Task directions:
Would you please write out only the lines running from the top of the listing through the one holding "Property finance for", exactly, with both ends kept and pictures left out?

Source material:

-------

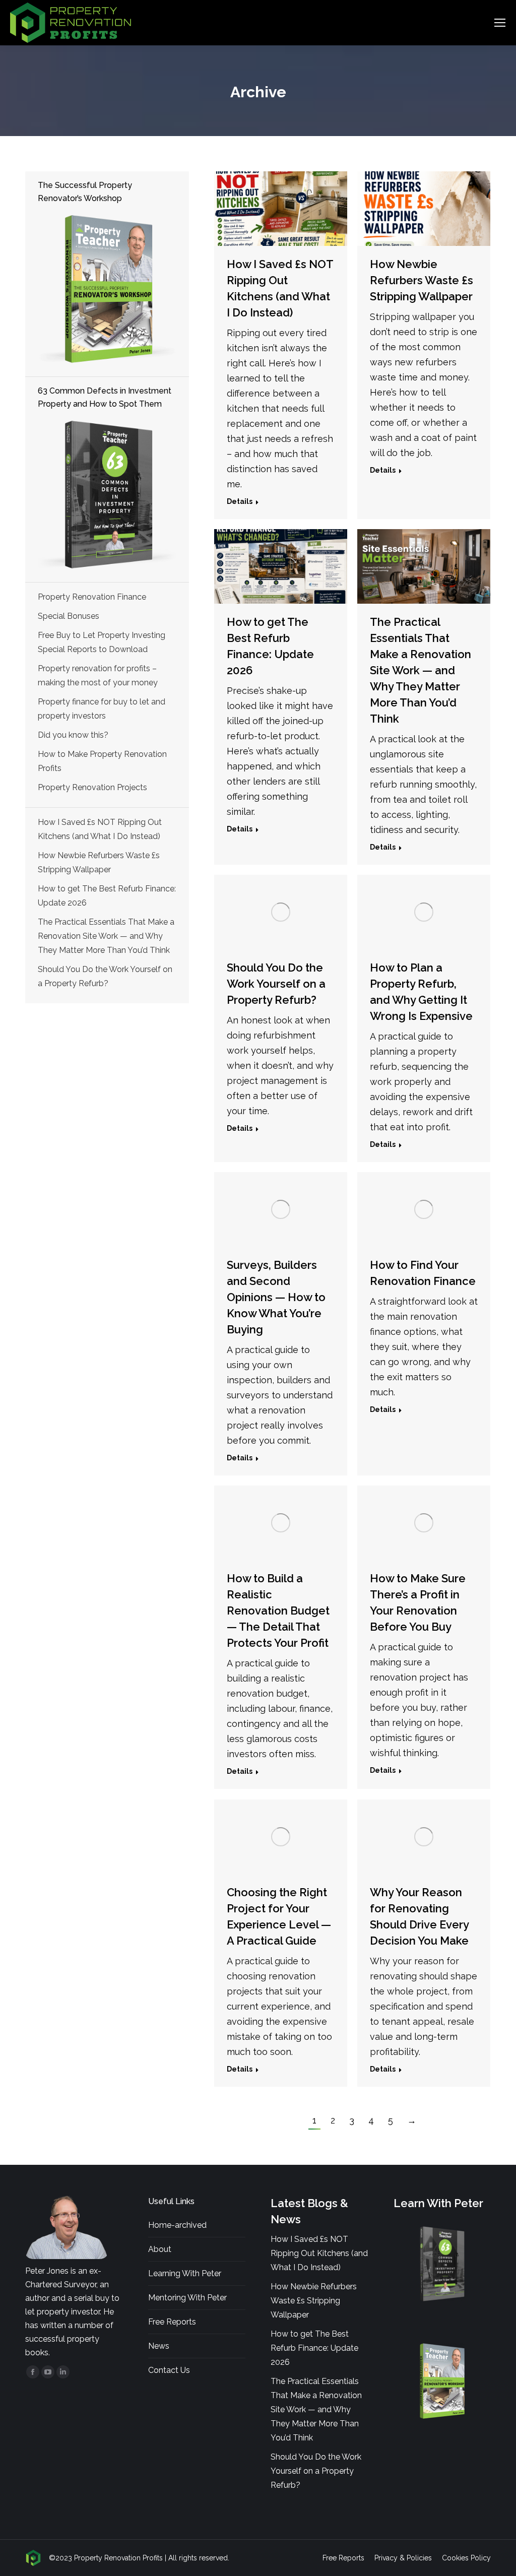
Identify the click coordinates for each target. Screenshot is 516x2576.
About (159, 2249)
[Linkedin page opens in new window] (63, 2371)
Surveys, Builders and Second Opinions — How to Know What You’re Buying (276, 1297)
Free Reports (172, 2322)
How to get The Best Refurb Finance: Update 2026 (107, 896)
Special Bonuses (68, 616)
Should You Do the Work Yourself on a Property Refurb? (276, 983)
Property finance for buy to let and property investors (101, 709)
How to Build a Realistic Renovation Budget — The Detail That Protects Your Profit (278, 1610)
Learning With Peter (184, 2273)
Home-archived (177, 2225)
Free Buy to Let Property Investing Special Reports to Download (101, 642)
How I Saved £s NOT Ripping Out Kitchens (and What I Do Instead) (100, 829)
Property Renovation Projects (92, 787)
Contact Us (169, 2370)
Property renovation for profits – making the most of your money (98, 675)
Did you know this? (73, 735)
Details (239, 501)
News (158, 2346)
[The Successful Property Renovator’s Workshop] (107, 289)
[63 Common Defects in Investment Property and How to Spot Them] (107, 495)
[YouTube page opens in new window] (47, 2371)
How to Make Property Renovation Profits (102, 761)
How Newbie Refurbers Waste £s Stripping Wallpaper (421, 280)
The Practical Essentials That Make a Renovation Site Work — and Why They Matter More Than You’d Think (420, 670)
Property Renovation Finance (92, 597)
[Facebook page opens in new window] (32, 2371)
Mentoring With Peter (187, 2297)
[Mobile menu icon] (500, 23)
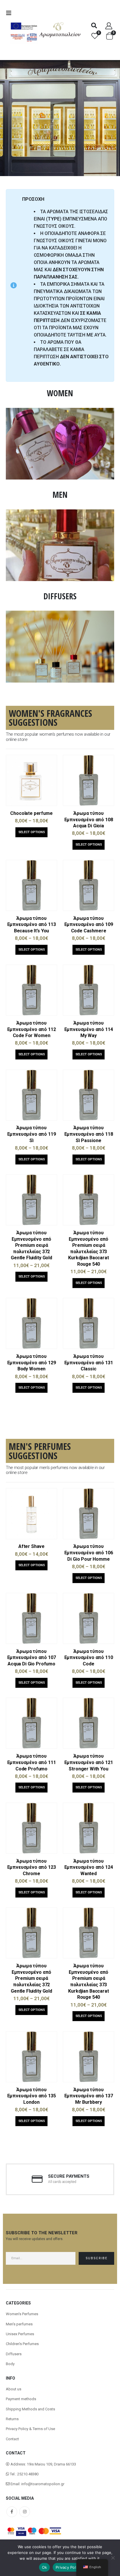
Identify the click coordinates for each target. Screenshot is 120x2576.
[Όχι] (113, 2558)
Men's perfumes (19, 2324)
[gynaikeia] (60, 411)
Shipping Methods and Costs (30, 2409)
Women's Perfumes (22, 2314)
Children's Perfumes (22, 2344)
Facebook (11, 2511)
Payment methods (21, 2399)
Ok (44, 2567)
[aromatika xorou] (60, 614)
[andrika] (60, 512)
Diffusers (14, 2354)
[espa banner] (24, 23)
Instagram (24, 2511)
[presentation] (11, 118)
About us (13, 2389)
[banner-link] (60, 118)
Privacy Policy (68, 2567)
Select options (31, 832)
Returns (12, 2419)
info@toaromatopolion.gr (42, 2484)
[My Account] (109, 26)
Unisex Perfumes (20, 2334)
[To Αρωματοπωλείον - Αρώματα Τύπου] (60, 30)
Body (10, 2364)
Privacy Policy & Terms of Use (30, 2429)
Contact (12, 2439)
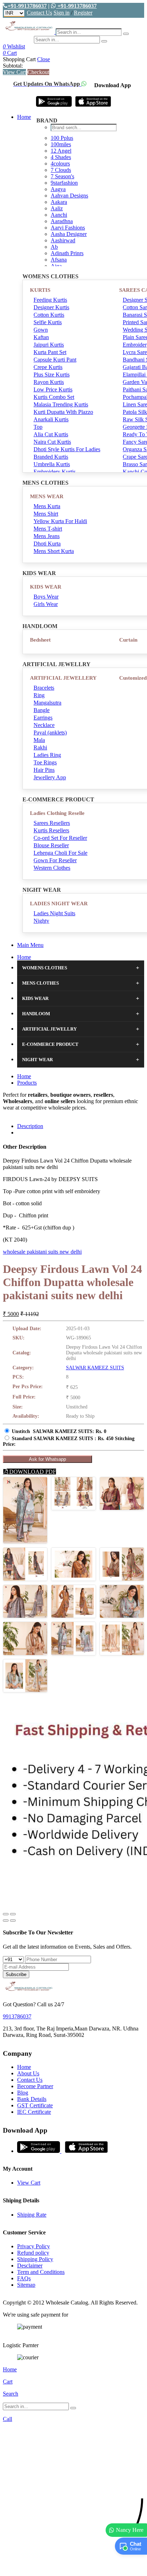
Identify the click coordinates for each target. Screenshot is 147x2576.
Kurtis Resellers (51, 830)
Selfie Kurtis (48, 322)
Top (38, 427)
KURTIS (40, 290)
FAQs (24, 2278)
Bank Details (31, 2099)
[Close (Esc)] (6, 1914)
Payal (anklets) (50, 732)
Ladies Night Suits (54, 913)
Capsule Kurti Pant (55, 360)
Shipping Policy (35, 2259)
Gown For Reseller (55, 860)
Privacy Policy (33, 2246)
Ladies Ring (47, 755)
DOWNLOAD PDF (32, 1472)
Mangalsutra (47, 703)
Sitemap (26, 2285)
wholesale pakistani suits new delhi (42, 1252)
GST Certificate (35, 2105)
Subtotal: (13, 66)
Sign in (62, 13)
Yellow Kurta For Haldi (60, 521)
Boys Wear (46, 597)
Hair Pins (44, 770)
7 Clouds (61, 170)
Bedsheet (40, 640)
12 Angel (61, 151)
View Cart (14, 72)
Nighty (41, 921)
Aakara (59, 202)
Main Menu (30, 945)
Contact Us (39, 13)
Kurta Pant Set (50, 352)
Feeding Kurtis (50, 300)
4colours (60, 163)
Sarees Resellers (52, 823)
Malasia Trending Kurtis (61, 404)
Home (24, 117)
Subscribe (16, 1974)
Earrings (43, 718)
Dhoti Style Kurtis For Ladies (67, 449)
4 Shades (61, 157)
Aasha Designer (69, 234)
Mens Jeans (47, 536)
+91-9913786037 (27, 6)
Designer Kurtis (51, 307)
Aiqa (56, 266)
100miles (61, 144)
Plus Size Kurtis (52, 375)
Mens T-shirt (48, 529)
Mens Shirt (46, 514)
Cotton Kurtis (49, 315)
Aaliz (57, 208)
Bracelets (44, 688)
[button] (73, 2567)
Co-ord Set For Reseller (60, 838)
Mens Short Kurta (54, 551)
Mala (39, 740)
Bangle (42, 710)
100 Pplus (62, 138)
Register (83, 13)
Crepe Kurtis (48, 367)
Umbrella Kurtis (52, 464)
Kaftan (41, 337)
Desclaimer (29, 2265)
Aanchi (59, 215)
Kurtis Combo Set (54, 397)
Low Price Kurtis (53, 389)
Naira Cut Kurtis (52, 442)
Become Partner (35, 2086)
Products (27, 1083)
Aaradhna (62, 221)
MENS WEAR (47, 496)
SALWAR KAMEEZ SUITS (95, 1367)
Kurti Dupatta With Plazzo (63, 412)
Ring (39, 695)
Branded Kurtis (51, 457)
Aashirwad (63, 240)
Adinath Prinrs (67, 253)
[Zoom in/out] (13, 1914)
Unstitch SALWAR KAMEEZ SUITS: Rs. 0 (59, 1431)
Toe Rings (45, 762)
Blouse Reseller (51, 845)
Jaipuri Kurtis (49, 345)
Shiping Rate (31, 2215)
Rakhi (40, 747)
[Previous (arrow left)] (6, 1920)
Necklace (44, 725)
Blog (22, 2093)
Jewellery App (50, 777)
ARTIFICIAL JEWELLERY (63, 678)
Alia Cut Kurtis (51, 434)
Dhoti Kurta (47, 544)
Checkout (38, 72)
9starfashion (64, 183)
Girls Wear (46, 604)
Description (30, 1126)
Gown (41, 330)
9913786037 (17, 2016)
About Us (28, 2073)
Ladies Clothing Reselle (57, 813)
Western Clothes (52, 868)
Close (43, 59)
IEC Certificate (34, 2112)
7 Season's (62, 176)
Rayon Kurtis (49, 382)
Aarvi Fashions (68, 228)
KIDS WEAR (45, 587)
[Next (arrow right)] (13, 1920)
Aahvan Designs (69, 196)
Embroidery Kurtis (55, 472)
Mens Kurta (47, 506)
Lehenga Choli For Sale (60, 853)
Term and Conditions (41, 2272)
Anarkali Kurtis (51, 419)
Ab (54, 247)
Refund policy (33, 2253)
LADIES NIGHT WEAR (59, 903)
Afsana (59, 260)
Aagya (58, 189)
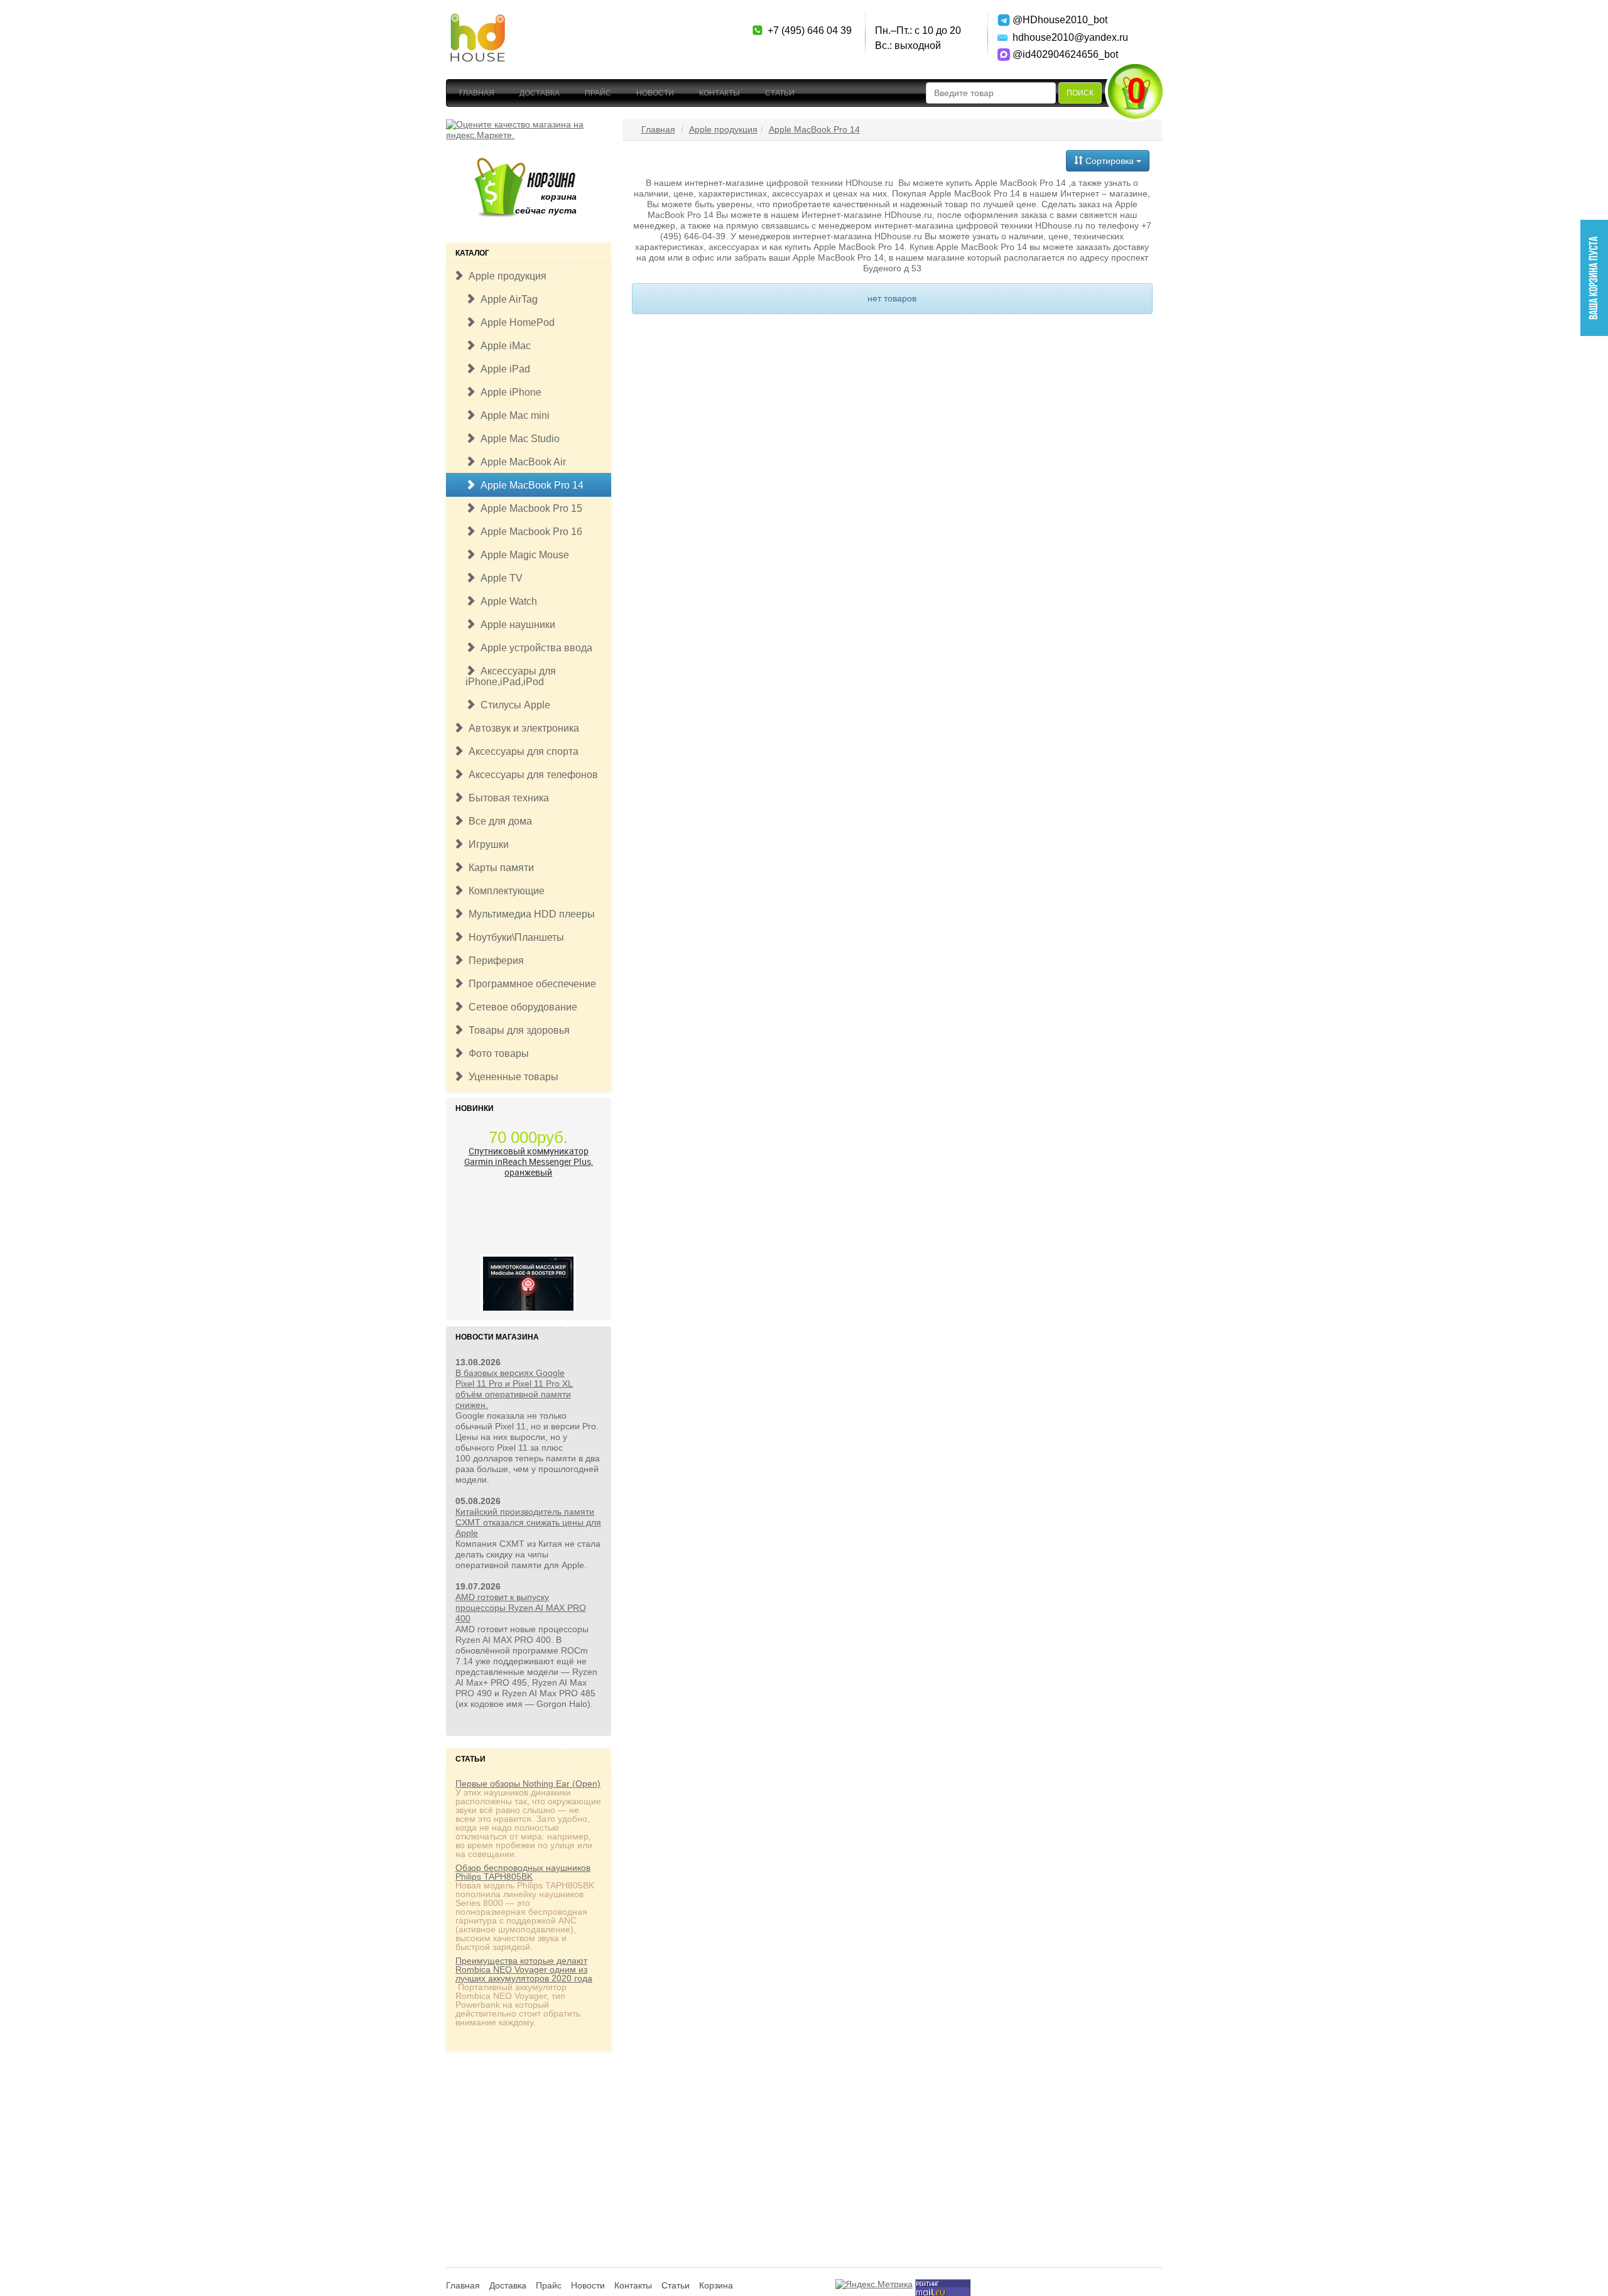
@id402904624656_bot (1057, 54)
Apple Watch (506, 601)
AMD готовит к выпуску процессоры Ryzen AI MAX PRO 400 (520, 1607)
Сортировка (1109, 161)
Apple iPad (502, 369)
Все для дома (498, 821)
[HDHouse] (477, 19)
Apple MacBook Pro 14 (529, 485)
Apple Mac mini (512, 415)
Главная (476, 93)
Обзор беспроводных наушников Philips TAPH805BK (522, 1872)
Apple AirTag (506, 299)
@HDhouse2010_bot (1057, 19)
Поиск (1080, 93)
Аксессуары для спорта (521, 751)
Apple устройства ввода (533, 647)
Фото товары (496, 1053)
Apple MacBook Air (520, 462)
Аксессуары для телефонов (531, 774)
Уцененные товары (511, 1076)
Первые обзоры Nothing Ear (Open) (527, 1784)
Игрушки (486, 844)
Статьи (780, 93)
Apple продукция (505, 276)
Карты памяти (499, 867)
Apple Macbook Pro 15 (528, 508)
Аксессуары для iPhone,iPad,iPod (510, 676)
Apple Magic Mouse (522, 555)
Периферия (494, 960)
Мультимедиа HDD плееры (529, 914)
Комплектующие (504, 890)
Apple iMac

-------

Answer:
Identify the click coordinates for each target. Screenshot is 516x2576.
About (159, 2249)
[Linkedin page opens in new window] (63, 2371)
Surveys, Builders and Second Opinions — How to Know What You’re Buying (276, 1297)
Free Reports (172, 2322)
How to get The Best Refurb Finance: Update 2026 (107, 896)
Special Bonuses (68, 616)
Should You Do the Work Yourself on a Property Refurb? (276, 983)
Property finance for buy to let and property investors (101, 709)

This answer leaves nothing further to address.